THOUGH ITS MOST-used materials are beads smaller than a penny, the latest exhibition in the Eiteljorg Museum is far from minuscule. Titled Radical Stitch, the show offers viewers one of the most significant examples of contemporary Indigenous art in a beautiful and comprehensive display of beadwork. Organized and circulated by the MacKenzie Art Gallery of Regina, Saskatchewan, Canada, and curated by Sherry Farrell Racette, Michelle LaVallee, and Cathy Mattes, the Eiteljorg’s exhibition is the last stop in a long gallery and museum tour—and the first to see the collection of works come to America.

Despite being a touring exhibition, it is described as “organic and flexible” by curator LaVallee. The show has no set floor plan, and the number of artists involved can range from 35 to over 50, allowing it to adapt to the preexisting collections and environments of the art galleries and museums where it resides.

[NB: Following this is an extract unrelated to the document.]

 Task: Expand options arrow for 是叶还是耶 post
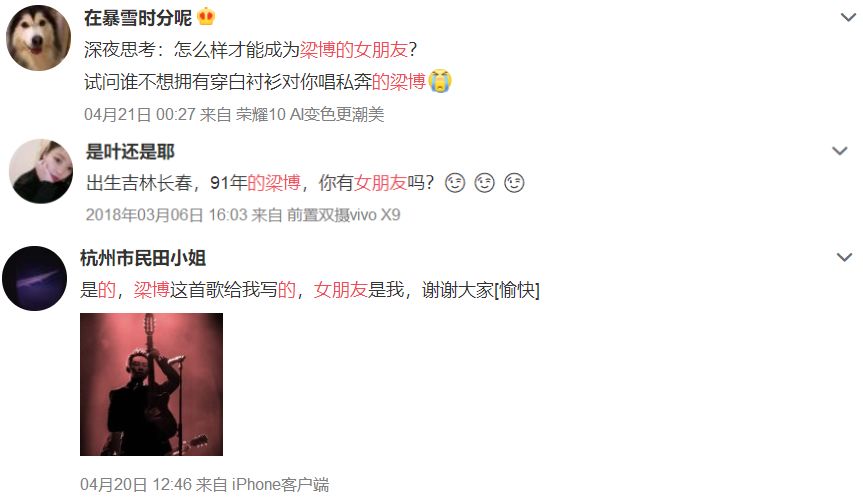pos(839,151)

In many ways, this unconventional aspect of the show is instrumental, highlighting how important an inclusive community is to the creation and evolution of art.

Such importance is further emphasized in the one exception to the otherwise free-form floor plan, an honorific enclave created in one of the corners. “Many indigenous nations and tribes are matriarchal and matrilineal, and two-spirit, gender diverse folks, also play a very prominent role,” notes curator Mattes, a professor at the University of Winnipeg. This portion of the exhibition pays homage to the history and ever-evolving communal ties of these individuals, with one piece of beadwork in the section comprised of both precolonial wampum and contemporary Swarovski crystals.

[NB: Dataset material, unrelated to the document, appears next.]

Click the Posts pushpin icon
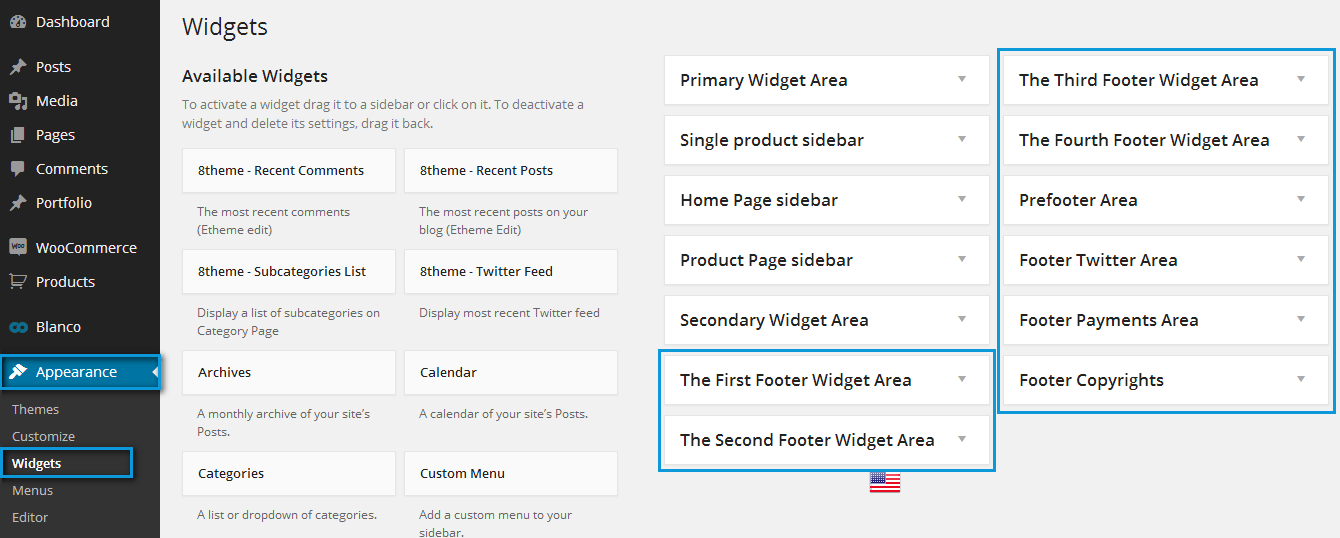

Nadia Myre, one of the artists in the show and a Fellow of the Royal Canadian Academy of Arts, describes the exhibition as “a reunion across time and space. She elaborates, “It’s hard to kind of move ideas across Canada and the U.S. but makes complete sense in this case. If I think of my people, the Algonquin people—they were all the way down here, and so it’s part of family coming back, connecting.” Ultimately, far from simply subverting typical aesthetic expectations, the exhibition exceeds them, allowing viewers to expand their minds in the process. Though there exists in the art world a prevalent and false dichotomy regarding the opposition between art and crafting, Radical Stitch shows just how wrong such a notion is. Amid mourning and laughter, art that confronts hard truths of the world, and art that seeks to transcend the world entirely, the show makes evident how the pitfalls of preconceived notions can get in the way of appreciation. Do away with them, and one might just be able to see planets in a string of beads, stories ever-unfolding in their universe, stitch by stitch.